A China publicou na quarta-feira seu plano nacional de resposta às mudanças climáticas para o 15º Plano Quinquenal (2026-2030), estabelecendo a meta de reduzir as emissões de dióxido de carbono por unidade de PIB em 17% em relação aos níveis de 2025 até 2030 e identificando o período como crítico para atingir o pico de emissões de carbono do país.
O plano, divulgado em conjunto por 19 departamentos, incluindo o Ministério da Ecologia e Meio Ambiente, o Ministério das Relações Exteriores e a Comissão Nacional de Desenvolvimento e Reforma, afirma que a China fortalecerá o monitoramento e o controle dos gases de efeito estufa que não sejam dióxido de carbono e desenvolverá a capacidade de reduzir suas emissões em 30 milhões de toneladas métricas de dióxido de carbono equivalente até 2030.
O documento também estabelece metas para criar um sistema abrangente de gestão da pegada de carbono dos produtos e aprimorar a estrutura de trabalho de adaptação climática.

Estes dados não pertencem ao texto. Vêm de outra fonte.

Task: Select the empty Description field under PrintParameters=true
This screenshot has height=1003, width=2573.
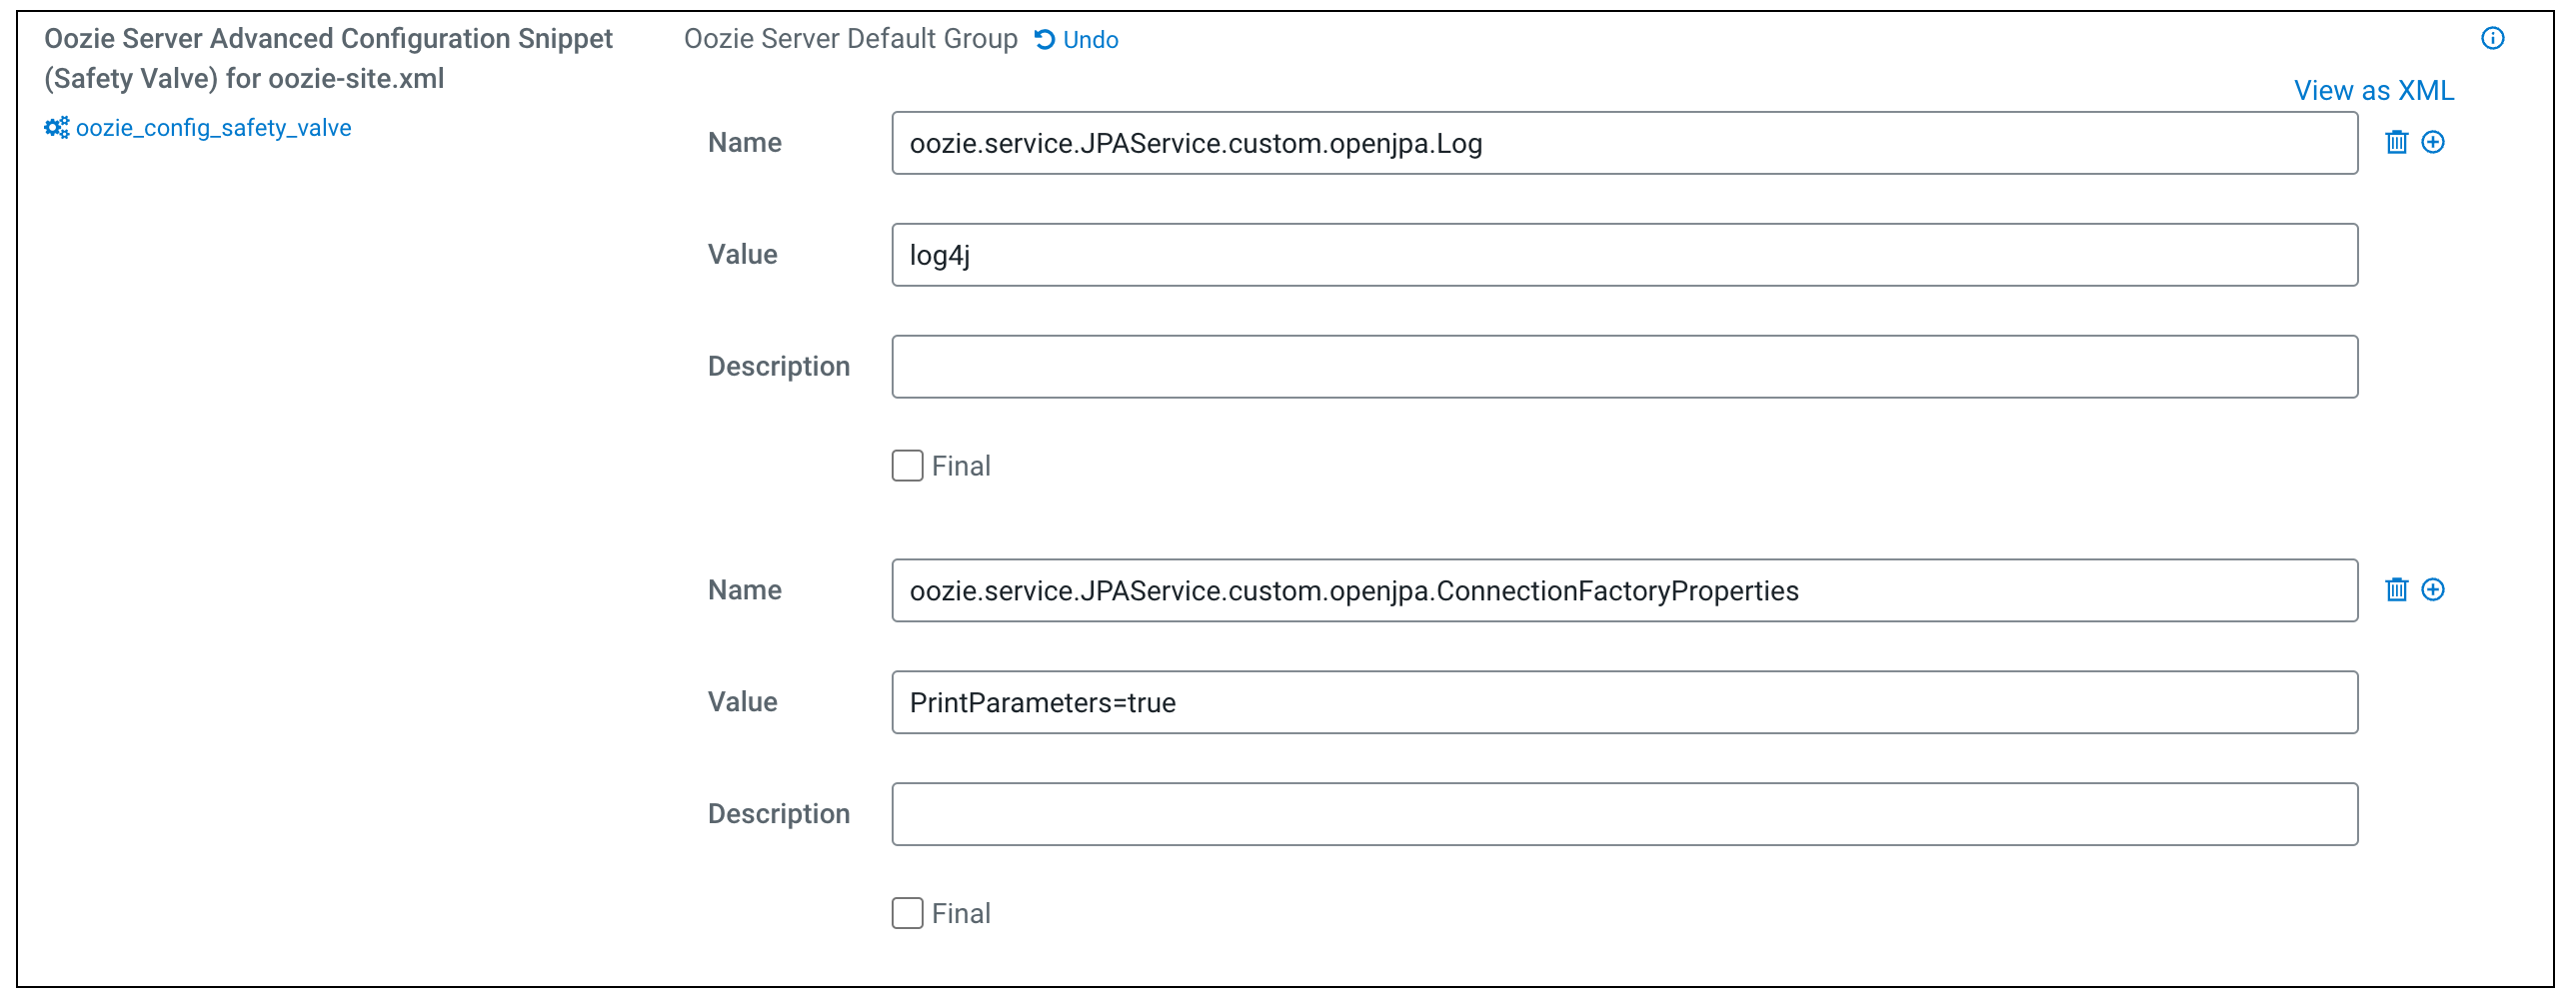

Ma Jun, diretor fundador do Instituto de Assuntos Públicos e Ambientais, afirmou que a meta de 17% está ligada à contribuição nacionalmente determinada da China para reduzir suas emissões de dióxido de carbono por unidade de PIB em mais de 65% em relação aos níveis de 2005 até 2030.
O período do 14º Plano Quinquenal (2021-2025) mal alcançou uma redução comparável, e a tarefa se tornará mais difícil à medida que a economia chinesa continuar a crescer, afirmou ele.

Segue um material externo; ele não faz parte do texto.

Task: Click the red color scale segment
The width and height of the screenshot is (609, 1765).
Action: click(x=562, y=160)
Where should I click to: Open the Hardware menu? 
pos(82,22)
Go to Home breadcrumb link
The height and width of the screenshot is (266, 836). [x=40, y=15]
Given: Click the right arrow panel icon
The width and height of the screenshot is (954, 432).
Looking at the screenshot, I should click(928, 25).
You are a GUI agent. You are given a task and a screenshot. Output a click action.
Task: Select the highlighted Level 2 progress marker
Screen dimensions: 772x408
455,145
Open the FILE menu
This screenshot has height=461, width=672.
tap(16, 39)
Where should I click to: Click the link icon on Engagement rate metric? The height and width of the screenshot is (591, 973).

“A capacidade instalada de energia renovável da China ultrapassou a meta de 2030 seis anos antes do previsto. O verdadeiro desafio reside no consumo eficiente. Embora a energia não fóssil represente mais de 60% da capacidade instalada, seu consumo real corresponde a apenas 21,7%”, acrescentou Ma.

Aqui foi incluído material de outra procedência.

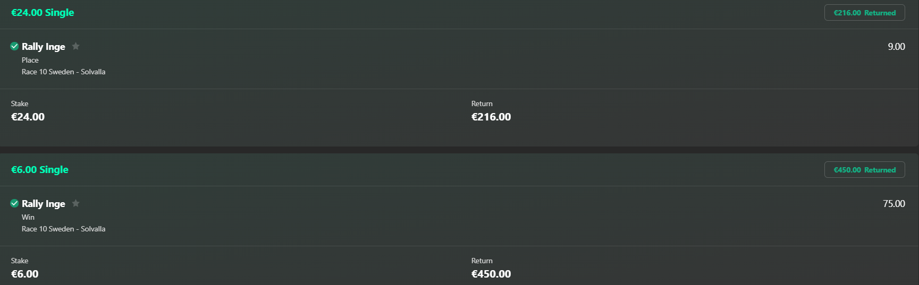Open Rally Inge selection in Win bet

click(x=44, y=204)
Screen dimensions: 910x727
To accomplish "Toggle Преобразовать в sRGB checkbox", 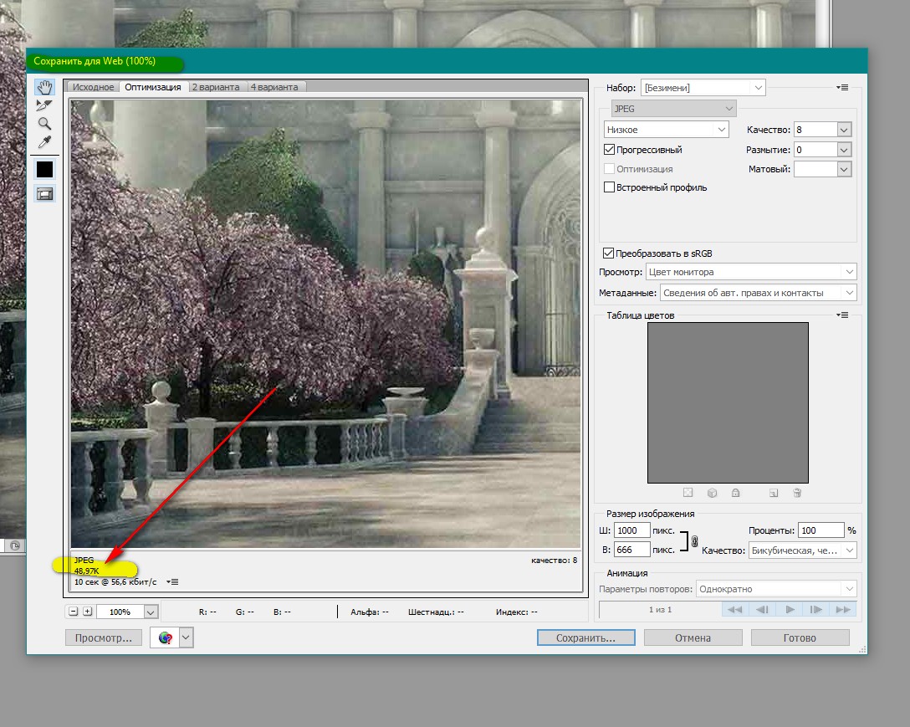I will 608,253.
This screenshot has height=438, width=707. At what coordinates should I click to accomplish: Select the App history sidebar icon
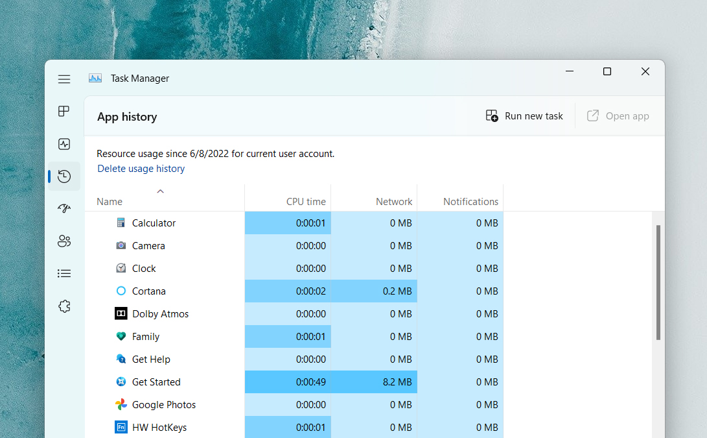(x=64, y=176)
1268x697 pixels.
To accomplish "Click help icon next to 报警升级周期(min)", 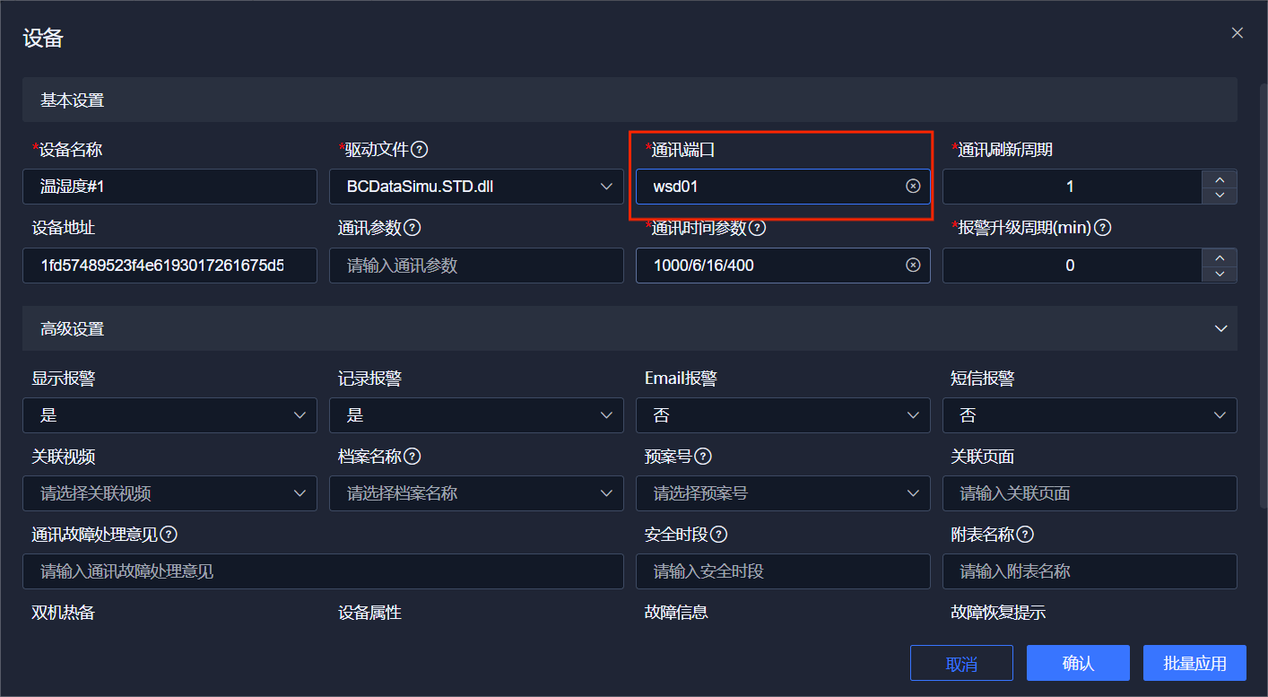I will click(1103, 228).
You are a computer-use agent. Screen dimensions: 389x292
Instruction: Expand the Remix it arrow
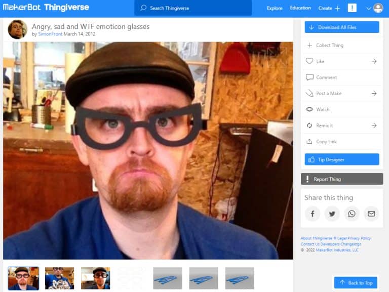coord(374,126)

Hu Wentao, pesquisador associado do Instituto de Pesquisa para a Ecocivilização da Academia Chinesa de Ciências Sociais, afirmou que o plano sinaliza uma mudança ainda maior, passando do controle duplo sobre o consumo total de energia e a intensidade energética para o controle duplo sobre as emissões totais de carbono e a intensidade de carbono.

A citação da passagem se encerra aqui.